Die Vorgänge sorgen intern für große Irritationen. „Wir können hier keine vernünftige Arbeit für unsere 1480 Mitglieder mehr machen“, sagt Lindwedel. Der DRK-Regionsverband habe ihm den Geldhahn zugedreht. „Das liegt wohl daran, dass ich so viel nachfrage.“ Der Vorstand des DRK-Regionsverbandes, Thomas Dettmer, bestätigt, dass er sich im Gespräch mit dem Vorstand des Ortsverbands befinde. „Ich glaube, da ist ganz viel in die Hose gegangen“, sagt er. Vom neuen DRK-Ortsvereinsvorsitzenden habe er bislang nur Gutes gehört. „Der ist bei uns schon lange als Ehrenamtlicher unterwegs“, sagt Dettmer.

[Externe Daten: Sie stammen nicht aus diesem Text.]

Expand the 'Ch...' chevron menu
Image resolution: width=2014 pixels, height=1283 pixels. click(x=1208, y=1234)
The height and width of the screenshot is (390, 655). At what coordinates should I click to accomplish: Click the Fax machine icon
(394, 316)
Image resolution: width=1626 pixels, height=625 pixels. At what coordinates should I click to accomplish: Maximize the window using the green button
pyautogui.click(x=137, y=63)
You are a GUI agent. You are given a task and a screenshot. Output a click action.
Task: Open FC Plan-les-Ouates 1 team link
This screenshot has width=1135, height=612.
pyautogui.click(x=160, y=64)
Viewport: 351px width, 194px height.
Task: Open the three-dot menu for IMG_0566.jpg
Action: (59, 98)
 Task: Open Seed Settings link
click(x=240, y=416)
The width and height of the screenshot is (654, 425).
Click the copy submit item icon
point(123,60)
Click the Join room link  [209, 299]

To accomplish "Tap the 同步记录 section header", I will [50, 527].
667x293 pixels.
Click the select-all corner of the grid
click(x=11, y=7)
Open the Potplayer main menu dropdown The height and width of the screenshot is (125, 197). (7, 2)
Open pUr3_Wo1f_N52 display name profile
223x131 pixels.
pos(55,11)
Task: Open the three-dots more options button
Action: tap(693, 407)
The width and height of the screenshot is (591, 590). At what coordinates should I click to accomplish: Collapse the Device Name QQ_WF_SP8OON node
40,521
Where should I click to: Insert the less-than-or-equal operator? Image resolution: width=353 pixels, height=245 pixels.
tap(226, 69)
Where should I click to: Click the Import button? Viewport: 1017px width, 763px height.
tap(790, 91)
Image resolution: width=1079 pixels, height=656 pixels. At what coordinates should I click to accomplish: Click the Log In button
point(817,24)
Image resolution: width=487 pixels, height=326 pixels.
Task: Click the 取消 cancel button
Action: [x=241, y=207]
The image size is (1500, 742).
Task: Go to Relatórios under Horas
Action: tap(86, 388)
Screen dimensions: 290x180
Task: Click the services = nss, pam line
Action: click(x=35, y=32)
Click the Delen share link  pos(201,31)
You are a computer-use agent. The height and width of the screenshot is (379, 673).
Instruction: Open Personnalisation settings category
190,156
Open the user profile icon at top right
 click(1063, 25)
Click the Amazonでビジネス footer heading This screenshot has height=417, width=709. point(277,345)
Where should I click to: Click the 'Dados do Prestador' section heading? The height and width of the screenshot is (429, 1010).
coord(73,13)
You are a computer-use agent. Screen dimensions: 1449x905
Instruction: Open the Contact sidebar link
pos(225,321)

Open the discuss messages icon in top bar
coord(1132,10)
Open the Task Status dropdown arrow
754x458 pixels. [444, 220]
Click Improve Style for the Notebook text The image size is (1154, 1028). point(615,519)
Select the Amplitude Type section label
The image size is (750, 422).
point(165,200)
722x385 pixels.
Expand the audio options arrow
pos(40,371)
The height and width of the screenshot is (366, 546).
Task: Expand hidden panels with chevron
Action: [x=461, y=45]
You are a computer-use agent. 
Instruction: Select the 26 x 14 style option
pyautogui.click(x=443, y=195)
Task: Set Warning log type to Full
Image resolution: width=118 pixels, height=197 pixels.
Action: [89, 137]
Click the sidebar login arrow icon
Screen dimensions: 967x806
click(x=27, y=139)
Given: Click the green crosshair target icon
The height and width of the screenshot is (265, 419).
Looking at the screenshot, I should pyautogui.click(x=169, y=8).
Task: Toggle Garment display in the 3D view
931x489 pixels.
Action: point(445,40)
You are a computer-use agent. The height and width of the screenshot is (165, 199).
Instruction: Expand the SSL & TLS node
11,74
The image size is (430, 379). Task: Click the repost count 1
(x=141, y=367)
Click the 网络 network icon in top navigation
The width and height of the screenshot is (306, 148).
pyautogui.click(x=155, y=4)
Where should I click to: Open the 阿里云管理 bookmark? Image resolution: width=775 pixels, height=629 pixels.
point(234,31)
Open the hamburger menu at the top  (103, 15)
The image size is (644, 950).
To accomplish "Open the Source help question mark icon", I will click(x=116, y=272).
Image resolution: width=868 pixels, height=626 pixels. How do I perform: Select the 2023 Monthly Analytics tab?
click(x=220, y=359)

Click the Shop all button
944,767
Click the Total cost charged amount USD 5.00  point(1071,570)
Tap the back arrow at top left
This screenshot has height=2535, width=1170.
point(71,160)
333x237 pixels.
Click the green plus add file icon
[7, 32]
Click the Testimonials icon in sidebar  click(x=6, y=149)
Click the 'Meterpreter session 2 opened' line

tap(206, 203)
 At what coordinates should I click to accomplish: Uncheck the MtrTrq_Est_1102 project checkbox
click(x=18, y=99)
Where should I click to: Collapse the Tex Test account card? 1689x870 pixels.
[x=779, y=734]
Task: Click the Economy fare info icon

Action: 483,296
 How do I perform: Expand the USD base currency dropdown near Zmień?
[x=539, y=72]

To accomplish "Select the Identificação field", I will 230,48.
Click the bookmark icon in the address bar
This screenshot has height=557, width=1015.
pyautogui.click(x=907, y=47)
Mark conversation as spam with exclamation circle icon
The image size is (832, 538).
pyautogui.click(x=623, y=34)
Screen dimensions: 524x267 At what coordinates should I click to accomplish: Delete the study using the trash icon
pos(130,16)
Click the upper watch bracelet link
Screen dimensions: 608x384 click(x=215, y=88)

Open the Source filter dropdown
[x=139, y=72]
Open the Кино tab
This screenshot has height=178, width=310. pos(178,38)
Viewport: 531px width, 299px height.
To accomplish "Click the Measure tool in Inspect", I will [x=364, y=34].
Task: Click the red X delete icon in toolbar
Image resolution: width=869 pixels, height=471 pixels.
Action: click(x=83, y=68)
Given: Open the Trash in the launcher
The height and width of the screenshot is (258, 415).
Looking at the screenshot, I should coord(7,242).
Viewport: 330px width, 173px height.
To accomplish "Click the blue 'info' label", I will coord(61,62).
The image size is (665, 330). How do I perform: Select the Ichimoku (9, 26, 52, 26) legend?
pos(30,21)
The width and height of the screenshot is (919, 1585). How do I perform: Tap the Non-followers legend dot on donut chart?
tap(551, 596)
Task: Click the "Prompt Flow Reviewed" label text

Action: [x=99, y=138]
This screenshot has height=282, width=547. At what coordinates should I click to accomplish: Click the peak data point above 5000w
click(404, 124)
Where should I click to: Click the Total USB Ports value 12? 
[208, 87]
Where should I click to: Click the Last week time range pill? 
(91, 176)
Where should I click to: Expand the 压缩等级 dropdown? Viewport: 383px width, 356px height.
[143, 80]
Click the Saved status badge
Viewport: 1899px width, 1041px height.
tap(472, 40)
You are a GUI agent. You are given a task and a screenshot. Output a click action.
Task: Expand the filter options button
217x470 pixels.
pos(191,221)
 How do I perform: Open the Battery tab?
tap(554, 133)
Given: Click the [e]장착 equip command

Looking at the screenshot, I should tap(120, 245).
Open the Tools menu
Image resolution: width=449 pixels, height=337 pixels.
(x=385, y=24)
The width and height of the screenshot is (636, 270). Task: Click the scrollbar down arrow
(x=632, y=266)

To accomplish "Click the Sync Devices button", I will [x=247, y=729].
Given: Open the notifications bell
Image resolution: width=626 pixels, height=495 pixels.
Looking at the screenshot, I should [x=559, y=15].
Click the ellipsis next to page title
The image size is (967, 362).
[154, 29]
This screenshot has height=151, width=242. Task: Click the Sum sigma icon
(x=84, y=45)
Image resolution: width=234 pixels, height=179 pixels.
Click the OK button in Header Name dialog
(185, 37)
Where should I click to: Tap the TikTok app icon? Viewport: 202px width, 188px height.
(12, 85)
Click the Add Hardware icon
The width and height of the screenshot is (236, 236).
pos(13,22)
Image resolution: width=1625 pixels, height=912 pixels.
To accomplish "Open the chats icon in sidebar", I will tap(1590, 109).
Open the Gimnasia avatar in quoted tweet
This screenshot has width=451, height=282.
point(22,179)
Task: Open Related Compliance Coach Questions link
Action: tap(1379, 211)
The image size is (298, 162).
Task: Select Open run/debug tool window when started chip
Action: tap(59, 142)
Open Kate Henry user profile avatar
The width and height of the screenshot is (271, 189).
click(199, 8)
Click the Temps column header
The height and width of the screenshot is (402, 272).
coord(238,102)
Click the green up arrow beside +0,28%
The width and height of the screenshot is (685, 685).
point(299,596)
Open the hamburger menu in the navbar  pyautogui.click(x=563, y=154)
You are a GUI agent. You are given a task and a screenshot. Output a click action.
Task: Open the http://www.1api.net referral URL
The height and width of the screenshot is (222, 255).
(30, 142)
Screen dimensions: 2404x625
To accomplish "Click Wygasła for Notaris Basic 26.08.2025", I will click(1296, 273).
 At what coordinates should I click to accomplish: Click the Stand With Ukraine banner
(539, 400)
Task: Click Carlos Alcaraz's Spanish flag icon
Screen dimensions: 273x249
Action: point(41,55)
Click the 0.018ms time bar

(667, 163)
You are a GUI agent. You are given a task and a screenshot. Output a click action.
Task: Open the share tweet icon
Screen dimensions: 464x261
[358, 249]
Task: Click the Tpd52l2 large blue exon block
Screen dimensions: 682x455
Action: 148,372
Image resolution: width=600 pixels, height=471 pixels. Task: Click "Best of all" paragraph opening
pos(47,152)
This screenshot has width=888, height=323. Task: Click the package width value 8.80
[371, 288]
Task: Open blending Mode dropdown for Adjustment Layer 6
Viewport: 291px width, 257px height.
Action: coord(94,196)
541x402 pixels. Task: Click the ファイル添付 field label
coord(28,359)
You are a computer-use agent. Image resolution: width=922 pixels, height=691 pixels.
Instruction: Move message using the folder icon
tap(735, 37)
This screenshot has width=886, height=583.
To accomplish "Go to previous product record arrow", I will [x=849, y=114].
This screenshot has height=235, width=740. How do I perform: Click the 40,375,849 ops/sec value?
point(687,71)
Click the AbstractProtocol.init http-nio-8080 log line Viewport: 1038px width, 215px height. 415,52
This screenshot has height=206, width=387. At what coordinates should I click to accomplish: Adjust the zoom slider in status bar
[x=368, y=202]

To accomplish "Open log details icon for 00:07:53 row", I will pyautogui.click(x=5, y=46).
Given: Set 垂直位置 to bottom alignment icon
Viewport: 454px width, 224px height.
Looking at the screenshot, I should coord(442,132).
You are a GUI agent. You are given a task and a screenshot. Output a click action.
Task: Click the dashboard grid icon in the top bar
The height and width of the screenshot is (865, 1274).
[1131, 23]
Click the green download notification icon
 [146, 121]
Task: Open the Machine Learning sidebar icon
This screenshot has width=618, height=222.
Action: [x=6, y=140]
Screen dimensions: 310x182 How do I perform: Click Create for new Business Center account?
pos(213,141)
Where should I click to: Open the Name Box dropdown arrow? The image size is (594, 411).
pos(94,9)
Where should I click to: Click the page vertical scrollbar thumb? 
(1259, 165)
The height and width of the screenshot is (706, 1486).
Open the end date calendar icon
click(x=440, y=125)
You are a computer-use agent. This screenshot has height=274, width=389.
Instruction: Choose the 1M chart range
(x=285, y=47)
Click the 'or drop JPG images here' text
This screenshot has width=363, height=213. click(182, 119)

Lindhorst wiederum fragt sich, in was er da hineingeraten sei. So habe er festgestellt, dass es schon bei seiner Wahl zu Unregelmäßigkeiten gekommen sei. Bei der Versammlung des Ortsvereins hätten Personen abgestimmt, die weder Mitglied im Ortsverein West, der unter anderem für die Stadtteile Linden, Limmer und Badenstedt zuständig ist, noch überhaupt Mitglied beim DRK seien.